#### [TASK STATEMENT]
Search the data for the string "karhutla" and copy each line where it turns up.

#### [DATA IN THIS EXERCISE]

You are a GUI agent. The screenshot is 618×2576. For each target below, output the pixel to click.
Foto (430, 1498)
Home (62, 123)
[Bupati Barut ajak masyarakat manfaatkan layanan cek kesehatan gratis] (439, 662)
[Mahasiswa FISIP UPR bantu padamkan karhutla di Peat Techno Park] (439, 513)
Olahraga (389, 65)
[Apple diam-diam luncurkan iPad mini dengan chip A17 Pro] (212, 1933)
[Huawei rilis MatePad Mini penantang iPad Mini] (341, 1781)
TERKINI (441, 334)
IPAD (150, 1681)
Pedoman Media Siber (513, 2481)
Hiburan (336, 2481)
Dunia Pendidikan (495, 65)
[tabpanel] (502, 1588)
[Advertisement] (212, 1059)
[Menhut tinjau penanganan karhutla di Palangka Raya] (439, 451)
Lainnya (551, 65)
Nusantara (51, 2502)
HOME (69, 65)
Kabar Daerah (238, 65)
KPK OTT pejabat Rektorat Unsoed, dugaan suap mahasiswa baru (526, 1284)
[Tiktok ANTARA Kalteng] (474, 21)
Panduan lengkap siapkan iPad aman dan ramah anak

#### [RESPONSE BOX]
[Mahasiswa FISIP UPR bantu padamkan karhutla di Peat Techno Park] (439, 513)
[Menhut tinjau penanganan karhutla di Palangka Raya] (439, 451)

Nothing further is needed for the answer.